A couple who stumbled upon a safe full of $100,000 while magnet fishing on a Queens lake may have struck gold, but they won’t be able to cash in on their newfound fortune until next year.
James Cain and Barbie Agostini took their muddy, soggy possessions last Friday to the Treasury Department in Washington, where a team of 11 people will spend up to nine months sifting through the soggy cash and replacing it with new notes.
Once the fight is over, Kane and Agostini will receive large amounts of tax-free money.
“America the Beautiful!” Cain He told the New York Times.
The Treasury Printing Office has a team dedicated to dealing with the strange but not uncommon predicament that Messrs. Cain and Agostini find themselves in.
Typically, workers deal with the remains of money — sometimes literally in pieces — that families have found buried in their backyards.
That makes disposing of Kane’s rotting cash seem like a much easier task, especially since the lucky fisherman estimates that of the roughly $100,000 he found, only about 40 percent survived two weeks on land.

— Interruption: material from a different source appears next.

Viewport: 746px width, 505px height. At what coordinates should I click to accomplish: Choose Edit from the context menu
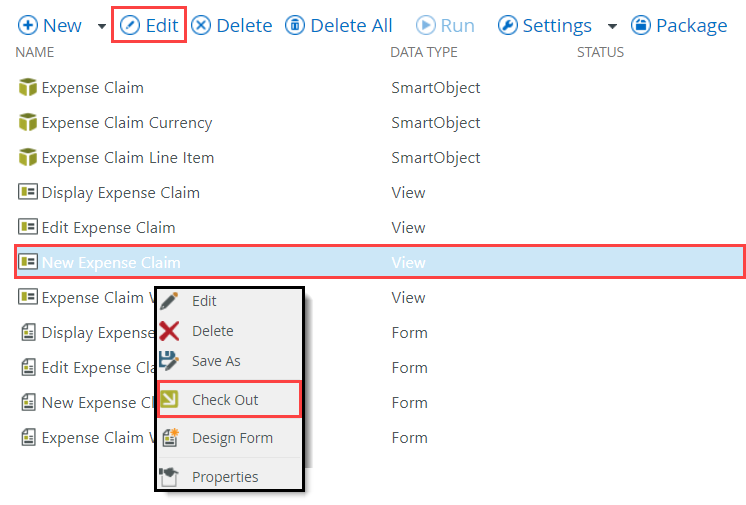point(204,301)
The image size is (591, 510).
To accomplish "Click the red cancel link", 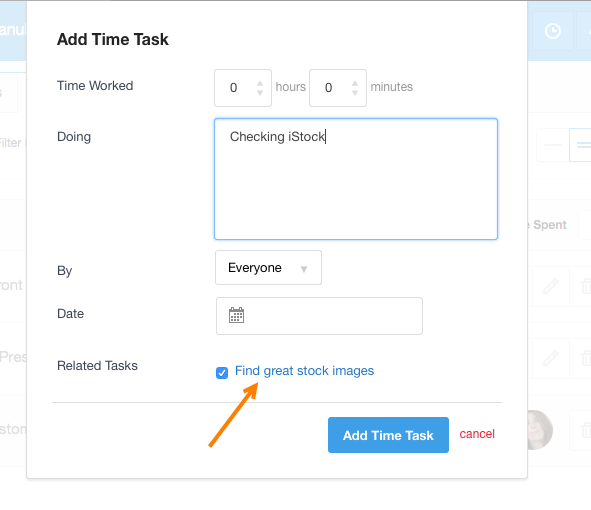I will pyautogui.click(x=477, y=434).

He also told the paper he regretted leaving the stack of bills in the park, which he believed was damaged beyond repair.
After their story went viral online and long-lost friends and near strangers showed up to claim their find, the couple turned to the government for help.

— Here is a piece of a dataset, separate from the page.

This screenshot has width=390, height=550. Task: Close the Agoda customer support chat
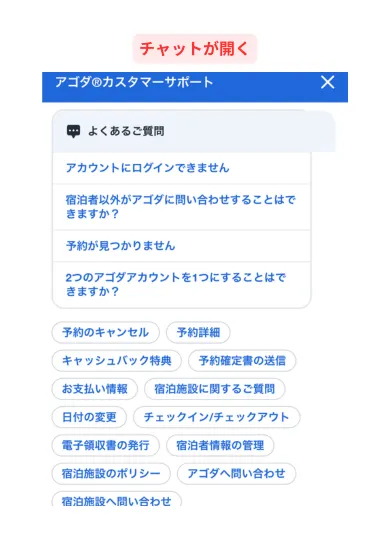[x=327, y=82]
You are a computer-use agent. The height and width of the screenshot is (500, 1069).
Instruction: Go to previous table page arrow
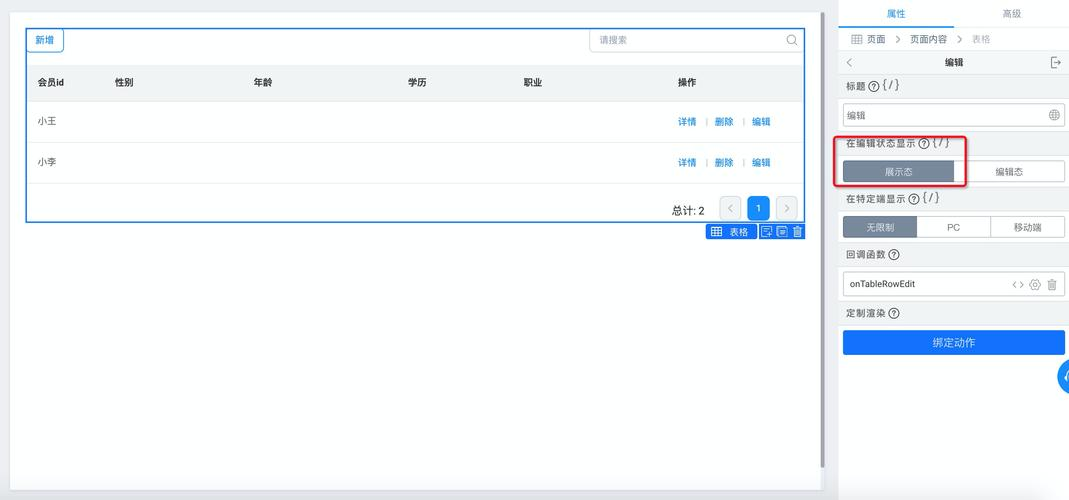[x=730, y=208]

“All of the attention we are receiving because of this funding is making us a little crazy and a little scared,” Cain wrote in an email to the Treasury Department.
“We don’t have much money so we’re going to take the bus and get there with what we have,” he continued, adding that his predicament is time-bound as money is becoming fragile and beginning to crumble.
In the lobby of the Bureau of Engraving and Printing, officials quickly estimated that Kane had between $50,000 and $70,000 on hand.
When a couple lowered a magnetic fishing pole into a pond in Queens earlier this month, they didn’t expect to hit the jackpot.
The pair, who document their adventures on YouTube, have found many safes before, but most of them are empty.
Instead, they found two stacks of $100 bills covered in mud.
To avoid legal trouble, they called the NYPD, but officers said it belonged to whoever picked it up.
“This is the most significant find in the history of poor people’s treasure hunting,” Cain said.